### WHAT TO DO
Go through the data below and return each line containing the word "agent".

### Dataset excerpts

/---

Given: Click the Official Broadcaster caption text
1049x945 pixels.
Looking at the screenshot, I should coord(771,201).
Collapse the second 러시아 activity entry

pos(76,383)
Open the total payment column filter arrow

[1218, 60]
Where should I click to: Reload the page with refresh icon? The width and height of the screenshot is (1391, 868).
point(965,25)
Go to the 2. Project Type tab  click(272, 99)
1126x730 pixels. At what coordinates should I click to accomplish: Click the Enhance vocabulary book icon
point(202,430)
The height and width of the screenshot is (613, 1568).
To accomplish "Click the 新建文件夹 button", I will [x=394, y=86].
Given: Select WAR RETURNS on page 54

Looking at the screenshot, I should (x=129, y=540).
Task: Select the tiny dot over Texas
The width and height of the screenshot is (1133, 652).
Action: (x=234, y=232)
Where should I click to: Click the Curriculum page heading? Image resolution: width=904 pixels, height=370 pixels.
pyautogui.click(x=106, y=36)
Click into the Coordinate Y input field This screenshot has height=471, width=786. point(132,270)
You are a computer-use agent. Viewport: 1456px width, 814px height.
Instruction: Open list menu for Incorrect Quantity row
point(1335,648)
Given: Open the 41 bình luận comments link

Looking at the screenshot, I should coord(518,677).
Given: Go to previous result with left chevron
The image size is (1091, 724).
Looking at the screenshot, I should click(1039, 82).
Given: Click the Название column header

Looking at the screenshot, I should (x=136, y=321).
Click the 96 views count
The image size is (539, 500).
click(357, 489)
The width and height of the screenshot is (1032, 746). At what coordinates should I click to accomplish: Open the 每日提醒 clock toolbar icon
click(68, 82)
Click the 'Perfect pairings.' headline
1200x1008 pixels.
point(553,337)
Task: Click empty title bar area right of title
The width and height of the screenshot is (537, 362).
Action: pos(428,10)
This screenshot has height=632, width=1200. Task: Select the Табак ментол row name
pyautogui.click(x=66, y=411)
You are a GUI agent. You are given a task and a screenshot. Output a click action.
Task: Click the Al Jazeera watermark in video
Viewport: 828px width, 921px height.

\---

### REPLY TO THE EXERCISE
You are a computer-use agent. Viewport: 1456px width, 814px height.
You are a GUI agent. You are given a task and a screenshot. Output a click action.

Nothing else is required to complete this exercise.